Un coach, es un guía que más allá de analizar el pasado, se enfoca en el aquí y el ahora partiendo de la creencia de que todas las respuestas están dentro de nosotros mismos y ya las conocemos, solo hay que desbloquearlas a través del autoconocimiento, por eso se les reconoce como expertos en habilidades comunicativas.

Entre el coach y el coachee (persona guiada por el coach o entrenador) existe un sentido de responsabilidad que trae como resultado algunos beneficios:

  • Resolución de problemas. Gracias a los ejercicios de autoexploración, el cliente puede tener un mayor control sobre sus emociones y acciones, venciendo las dificultades.
  • Apoyo laboral. A la hora de emprender o enfrentarte a una crisis laboral, tu coach es también un amigo que propone y te apoya en las necesidades que tu trabajo demanda.
  • Mejorar tus habilidades sociales. El objetivo es aprender a comunicarte efectivamente, con mensajes asertivos que no dejen de lado tus valores e inteligencia emocional.
  • Branding personal.
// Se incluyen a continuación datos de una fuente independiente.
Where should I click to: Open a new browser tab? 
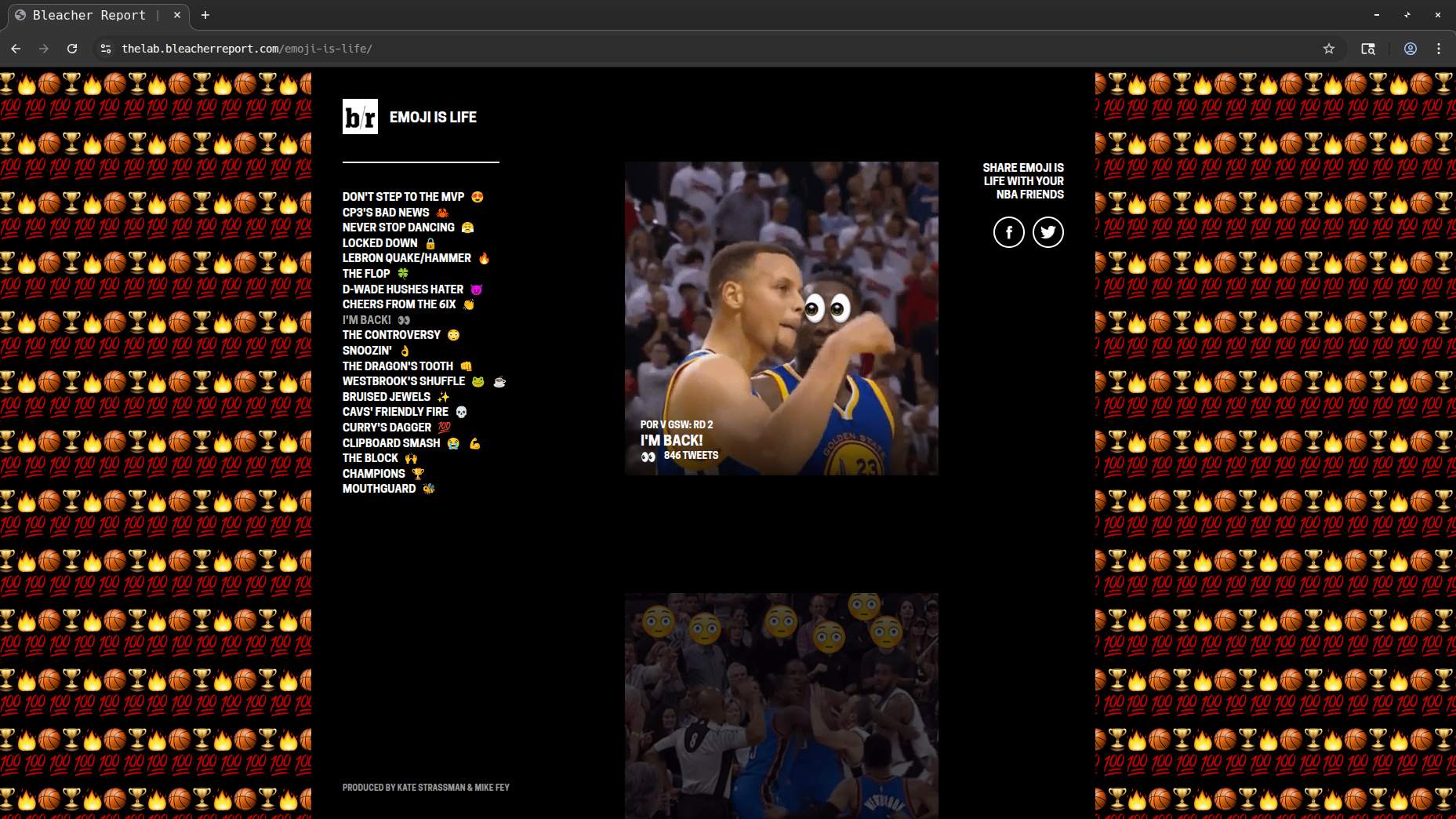pos(205,15)
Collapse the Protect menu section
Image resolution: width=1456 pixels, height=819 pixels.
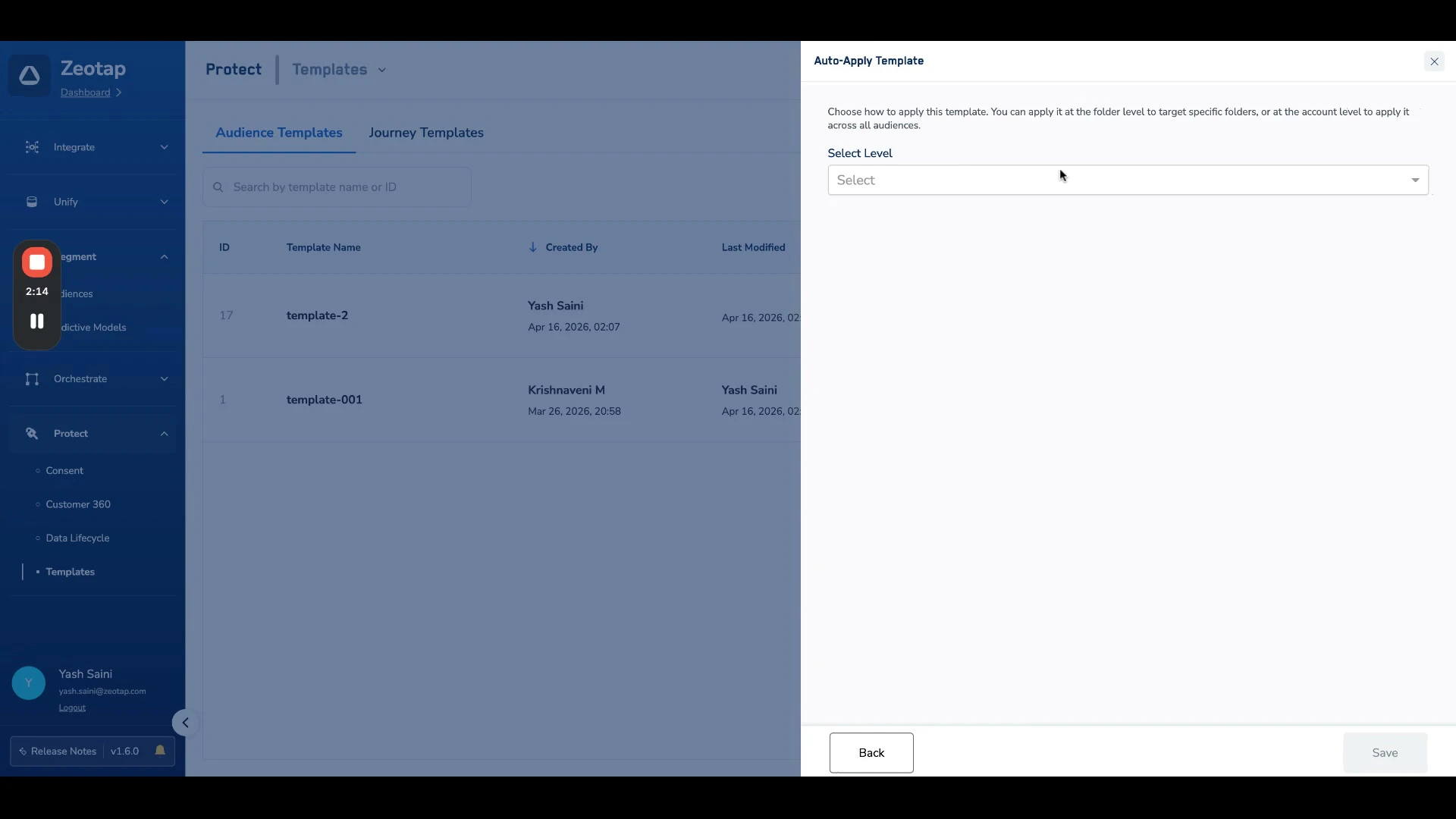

Encontrar tu voz y estilo propio es una de las metas, esto se logra a través de una introspección en tus pensamientos, creencias y virtudes.
  • Sé más productivo. Un coach te ayuda a gestionar de mejor manera tu tiempo, administrar tu dinero, evaluar tus prioridades y mejorar tu concentración.

Entre estos, hay muchos otros, pero siempre con la meta de ¡auto realizarte y encontrar motivación en tu día a día!